===== MATERIAL TO PROCESS =====

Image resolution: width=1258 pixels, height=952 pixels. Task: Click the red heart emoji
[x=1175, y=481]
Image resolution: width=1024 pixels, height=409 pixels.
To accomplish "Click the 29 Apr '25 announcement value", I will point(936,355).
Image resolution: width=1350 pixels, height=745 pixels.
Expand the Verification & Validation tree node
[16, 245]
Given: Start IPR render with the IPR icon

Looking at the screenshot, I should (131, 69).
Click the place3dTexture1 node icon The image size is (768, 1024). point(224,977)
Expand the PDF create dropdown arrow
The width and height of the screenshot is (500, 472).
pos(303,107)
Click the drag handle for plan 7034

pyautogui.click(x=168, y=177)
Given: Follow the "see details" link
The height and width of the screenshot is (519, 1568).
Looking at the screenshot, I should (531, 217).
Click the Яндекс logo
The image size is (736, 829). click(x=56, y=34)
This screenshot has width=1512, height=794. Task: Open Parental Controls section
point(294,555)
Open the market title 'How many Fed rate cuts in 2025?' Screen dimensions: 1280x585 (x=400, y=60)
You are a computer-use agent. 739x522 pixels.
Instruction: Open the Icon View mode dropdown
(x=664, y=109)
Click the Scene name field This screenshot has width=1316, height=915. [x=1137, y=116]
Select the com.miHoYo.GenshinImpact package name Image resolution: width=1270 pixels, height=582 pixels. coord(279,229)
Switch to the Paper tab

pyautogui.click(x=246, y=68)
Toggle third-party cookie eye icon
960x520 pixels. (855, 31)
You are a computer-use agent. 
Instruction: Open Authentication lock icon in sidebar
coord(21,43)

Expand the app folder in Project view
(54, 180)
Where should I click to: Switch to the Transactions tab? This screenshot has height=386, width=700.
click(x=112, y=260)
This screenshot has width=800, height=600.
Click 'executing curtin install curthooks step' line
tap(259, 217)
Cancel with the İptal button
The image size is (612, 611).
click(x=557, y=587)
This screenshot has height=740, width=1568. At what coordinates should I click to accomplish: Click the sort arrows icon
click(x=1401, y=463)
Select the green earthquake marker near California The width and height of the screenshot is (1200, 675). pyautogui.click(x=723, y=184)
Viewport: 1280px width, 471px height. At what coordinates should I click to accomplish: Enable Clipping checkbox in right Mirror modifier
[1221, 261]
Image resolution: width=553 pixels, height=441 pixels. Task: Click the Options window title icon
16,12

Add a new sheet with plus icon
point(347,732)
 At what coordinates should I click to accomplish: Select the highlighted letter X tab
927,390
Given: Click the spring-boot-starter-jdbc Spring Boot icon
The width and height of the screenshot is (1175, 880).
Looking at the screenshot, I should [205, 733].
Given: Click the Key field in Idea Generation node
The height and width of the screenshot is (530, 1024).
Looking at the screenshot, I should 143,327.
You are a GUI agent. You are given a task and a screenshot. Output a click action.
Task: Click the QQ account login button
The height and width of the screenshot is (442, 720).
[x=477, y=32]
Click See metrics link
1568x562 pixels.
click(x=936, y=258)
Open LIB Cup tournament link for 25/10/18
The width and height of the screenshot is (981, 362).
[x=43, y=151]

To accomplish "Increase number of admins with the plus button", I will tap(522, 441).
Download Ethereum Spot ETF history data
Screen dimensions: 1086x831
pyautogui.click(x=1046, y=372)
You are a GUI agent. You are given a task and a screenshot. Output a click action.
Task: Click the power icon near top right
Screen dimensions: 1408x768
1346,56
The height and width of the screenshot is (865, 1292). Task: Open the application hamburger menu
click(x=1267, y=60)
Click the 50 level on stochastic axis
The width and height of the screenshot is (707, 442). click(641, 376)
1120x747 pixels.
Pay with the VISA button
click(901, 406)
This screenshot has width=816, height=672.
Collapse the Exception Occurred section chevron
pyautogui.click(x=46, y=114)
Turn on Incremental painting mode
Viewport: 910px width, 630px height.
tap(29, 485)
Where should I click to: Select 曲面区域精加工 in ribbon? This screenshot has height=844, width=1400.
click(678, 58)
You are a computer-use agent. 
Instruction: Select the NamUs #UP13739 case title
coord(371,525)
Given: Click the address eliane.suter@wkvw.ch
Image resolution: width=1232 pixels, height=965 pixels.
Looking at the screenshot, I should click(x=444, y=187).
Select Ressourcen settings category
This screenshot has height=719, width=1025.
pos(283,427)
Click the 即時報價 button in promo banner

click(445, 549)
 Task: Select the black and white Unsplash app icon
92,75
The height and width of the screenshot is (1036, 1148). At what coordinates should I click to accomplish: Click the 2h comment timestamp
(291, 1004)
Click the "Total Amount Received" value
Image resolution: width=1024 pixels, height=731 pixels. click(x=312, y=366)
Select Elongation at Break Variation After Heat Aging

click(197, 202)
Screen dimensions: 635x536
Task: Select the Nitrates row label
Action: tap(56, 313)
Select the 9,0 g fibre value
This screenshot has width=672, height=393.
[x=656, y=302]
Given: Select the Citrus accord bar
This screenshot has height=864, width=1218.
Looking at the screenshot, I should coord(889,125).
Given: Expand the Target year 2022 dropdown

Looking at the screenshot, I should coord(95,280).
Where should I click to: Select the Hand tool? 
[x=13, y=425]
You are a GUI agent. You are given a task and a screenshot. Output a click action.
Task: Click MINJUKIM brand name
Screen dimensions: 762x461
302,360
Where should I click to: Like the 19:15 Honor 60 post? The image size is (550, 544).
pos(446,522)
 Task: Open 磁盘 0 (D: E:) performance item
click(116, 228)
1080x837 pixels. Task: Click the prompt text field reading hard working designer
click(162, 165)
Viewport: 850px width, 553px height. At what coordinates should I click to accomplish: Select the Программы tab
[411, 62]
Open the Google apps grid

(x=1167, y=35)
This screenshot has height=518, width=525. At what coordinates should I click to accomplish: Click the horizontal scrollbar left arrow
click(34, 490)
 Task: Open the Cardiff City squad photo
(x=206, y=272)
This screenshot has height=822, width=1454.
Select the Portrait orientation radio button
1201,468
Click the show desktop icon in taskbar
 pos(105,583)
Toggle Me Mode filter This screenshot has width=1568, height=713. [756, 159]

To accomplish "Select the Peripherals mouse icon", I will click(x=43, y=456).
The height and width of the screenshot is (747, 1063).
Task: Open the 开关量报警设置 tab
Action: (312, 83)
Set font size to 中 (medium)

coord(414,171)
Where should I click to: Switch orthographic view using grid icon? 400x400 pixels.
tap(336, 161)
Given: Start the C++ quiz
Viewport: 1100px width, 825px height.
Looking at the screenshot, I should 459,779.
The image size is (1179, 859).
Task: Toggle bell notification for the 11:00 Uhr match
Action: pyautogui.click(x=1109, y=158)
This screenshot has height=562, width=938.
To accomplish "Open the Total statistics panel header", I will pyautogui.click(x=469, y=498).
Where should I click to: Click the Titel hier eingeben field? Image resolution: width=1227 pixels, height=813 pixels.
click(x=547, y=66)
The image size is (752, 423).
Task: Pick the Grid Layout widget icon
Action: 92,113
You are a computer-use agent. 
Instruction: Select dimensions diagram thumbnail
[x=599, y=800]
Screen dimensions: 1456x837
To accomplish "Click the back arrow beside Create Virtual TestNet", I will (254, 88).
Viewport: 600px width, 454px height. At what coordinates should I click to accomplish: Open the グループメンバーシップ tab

=====

◆ TASK REQUIREMENTS ◆
Please return exactly the lines that run from the line with "This screenshot has height=562, width=938." through the end of the records above, both included, and nothing more.

◆ ANSWER SPACE ◆
This screenshot has height=562, width=938.
To accomplish "Open the Total statistics panel header", I will pyautogui.click(x=469, y=498).
Where should I click to: Click the Titel hier eingeben field? Image resolution: width=1227 pixels, height=813 pixels.
click(x=547, y=66)
The image size is (752, 423).
Task: Pick the Grid Layout widget icon
Action: 92,113
You are a computer-use agent. 
Instruction: Select dimensions diagram thumbnail
[x=599, y=800]
Screen dimensions: 1456x837
To accomplish "Click the back arrow beside Create Virtual TestNet", I will (254, 88).
Viewport: 600px width, 454px height. At what coordinates should I click to accomplish: Open the グループメンバーシップ tab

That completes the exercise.